[Stored data]

+++++

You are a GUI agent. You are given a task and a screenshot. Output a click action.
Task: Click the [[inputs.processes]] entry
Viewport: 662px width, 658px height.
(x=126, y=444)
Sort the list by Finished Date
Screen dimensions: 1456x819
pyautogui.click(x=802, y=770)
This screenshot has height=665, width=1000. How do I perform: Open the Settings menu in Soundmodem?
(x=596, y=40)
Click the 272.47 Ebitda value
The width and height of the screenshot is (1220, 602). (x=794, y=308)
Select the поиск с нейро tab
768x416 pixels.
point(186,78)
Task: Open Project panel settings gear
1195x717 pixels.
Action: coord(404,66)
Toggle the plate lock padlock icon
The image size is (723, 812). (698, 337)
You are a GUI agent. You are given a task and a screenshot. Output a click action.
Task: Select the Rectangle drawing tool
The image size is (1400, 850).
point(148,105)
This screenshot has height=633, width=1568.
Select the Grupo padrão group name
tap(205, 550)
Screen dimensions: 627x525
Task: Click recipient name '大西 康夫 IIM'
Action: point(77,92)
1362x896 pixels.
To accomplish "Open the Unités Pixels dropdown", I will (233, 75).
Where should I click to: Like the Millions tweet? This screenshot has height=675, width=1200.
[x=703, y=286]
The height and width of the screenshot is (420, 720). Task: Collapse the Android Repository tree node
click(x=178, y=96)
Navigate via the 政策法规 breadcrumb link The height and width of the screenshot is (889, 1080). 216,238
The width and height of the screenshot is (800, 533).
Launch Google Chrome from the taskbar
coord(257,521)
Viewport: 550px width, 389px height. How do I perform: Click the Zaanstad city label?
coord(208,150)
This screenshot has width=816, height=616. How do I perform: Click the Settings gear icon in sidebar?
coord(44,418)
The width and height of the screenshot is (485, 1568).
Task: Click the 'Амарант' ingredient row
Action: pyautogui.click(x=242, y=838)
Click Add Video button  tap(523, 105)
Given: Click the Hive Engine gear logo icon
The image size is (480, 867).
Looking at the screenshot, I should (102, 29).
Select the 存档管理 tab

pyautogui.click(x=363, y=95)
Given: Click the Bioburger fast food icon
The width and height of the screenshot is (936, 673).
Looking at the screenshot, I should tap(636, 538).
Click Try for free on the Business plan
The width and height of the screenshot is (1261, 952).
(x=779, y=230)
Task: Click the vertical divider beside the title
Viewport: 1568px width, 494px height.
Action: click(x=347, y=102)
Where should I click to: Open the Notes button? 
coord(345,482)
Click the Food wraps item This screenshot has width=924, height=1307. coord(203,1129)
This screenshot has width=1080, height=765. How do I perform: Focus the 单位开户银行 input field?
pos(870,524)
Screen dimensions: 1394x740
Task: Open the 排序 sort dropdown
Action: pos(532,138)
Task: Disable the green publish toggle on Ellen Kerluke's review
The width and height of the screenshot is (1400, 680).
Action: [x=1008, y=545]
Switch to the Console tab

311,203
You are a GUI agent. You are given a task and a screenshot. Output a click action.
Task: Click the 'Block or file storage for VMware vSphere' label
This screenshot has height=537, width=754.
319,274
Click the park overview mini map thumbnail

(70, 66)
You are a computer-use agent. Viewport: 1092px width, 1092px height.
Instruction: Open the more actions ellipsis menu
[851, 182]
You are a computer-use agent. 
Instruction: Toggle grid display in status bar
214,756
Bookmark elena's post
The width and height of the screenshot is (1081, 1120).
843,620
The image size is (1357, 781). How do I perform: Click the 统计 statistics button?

+++++

▶ _TASK BRIEF_:
Give the records above again, word for word.

▶ _SOLUTION FOR THIS PROBLEM_:
You are a GUI agent. You are given a task and a screenshot. Output a click action.
Task: Click the [[inputs.processes]] entry
Viewport: 662px width, 658px height.
(x=126, y=444)
Sort the list by Finished Date
Screen dimensions: 1456x819
pyautogui.click(x=802, y=770)
This screenshot has height=665, width=1000. How do I perform: Open the Settings menu in Soundmodem?
(x=596, y=40)
Click the 272.47 Ebitda value
The width and height of the screenshot is (1220, 602). (x=794, y=308)
Select the поиск с нейро tab
768x416 pixels.
point(186,78)
Task: Open Project panel settings gear
1195x717 pixels.
Action: coord(404,66)
Toggle the plate lock padlock icon
The image size is (723, 812). (698, 337)
You are a GUI agent. You are given a task and a screenshot. Output a click action.
Task: Select the Rectangle drawing tool
The image size is (1400, 850).
point(148,105)
This screenshot has height=633, width=1568.
Select the Grupo padrão group name
tap(205, 550)
Screen dimensions: 627x525
Task: Click recipient name '大西 康夫 IIM'
Action: point(77,92)
1362x896 pixels.
To accomplish "Open the Unités Pixels dropdown", I will (233, 75).
Where should I click to: Like the Millions tweet? This screenshot has height=675, width=1200.
[x=703, y=286]
The height and width of the screenshot is (420, 720). Task: Collapse the Android Repository tree node
click(x=178, y=96)
Navigate via the 政策法规 breadcrumb link The height and width of the screenshot is (889, 1080). 216,238
The width and height of the screenshot is (800, 533).
Launch Google Chrome from the taskbar
coord(257,521)
Viewport: 550px width, 389px height. How do I perform: Click the Zaanstad city label?
coord(208,150)
This screenshot has width=816, height=616. How do I perform: Click the Settings gear icon in sidebar?
coord(44,418)
The width and height of the screenshot is (485, 1568).
Task: Click the 'Амарант' ingredient row
Action: pyautogui.click(x=242, y=838)
Click Add Video button  tap(523, 105)
Given: Click the Hive Engine gear logo icon
The image size is (480, 867).
Looking at the screenshot, I should (102, 29).
Select the 存档管理 tab

pyautogui.click(x=363, y=95)
Given: Click the Bioburger fast food icon
The width and height of the screenshot is (936, 673).
Looking at the screenshot, I should tap(636, 538).
Click Try for free on the Business plan
The width and height of the screenshot is (1261, 952).
(x=779, y=230)
Task: Click the vertical divider beside the title
Viewport: 1568px width, 494px height.
Action: click(x=347, y=102)
Where should I click to: Open the Notes button? 
coord(345,482)
Click the Food wraps item This screenshot has width=924, height=1307. coord(203,1129)
This screenshot has width=1080, height=765. How do I perform: Focus the 单位开户银行 input field?
pos(870,524)
Screen dimensions: 1394x740
Task: Open the 排序 sort dropdown
Action: pos(532,138)
Task: Disable the green publish toggle on Ellen Kerluke's review
The width and height of the screenshot is (1400, 680).
Action: [x=1008, y=545]
Switch to the Console tab

311,203
You are a GUI agent. You are given a task and a screenshot. Output a click action.
Task: Click the 'Block or file storage for VMware vSphere' label
This screenshot has height=537, width=754.
319,274
Click the park overview mini map thumbnail

(70, 66)
You are a computer-use agent. Viewport: 1092px width, 1092px height.
Instruction: Open the more actions ellipsis menu
[851, 182]
You are a computer-use agent. 
Instruction: Toggle grid display in status bar
214,756
Bookmark elena's post
The width and height of the screenshot is (1081, 1120).
843,620
The image size is (1357, 781). How do I perform: Click the 统计 statistics button?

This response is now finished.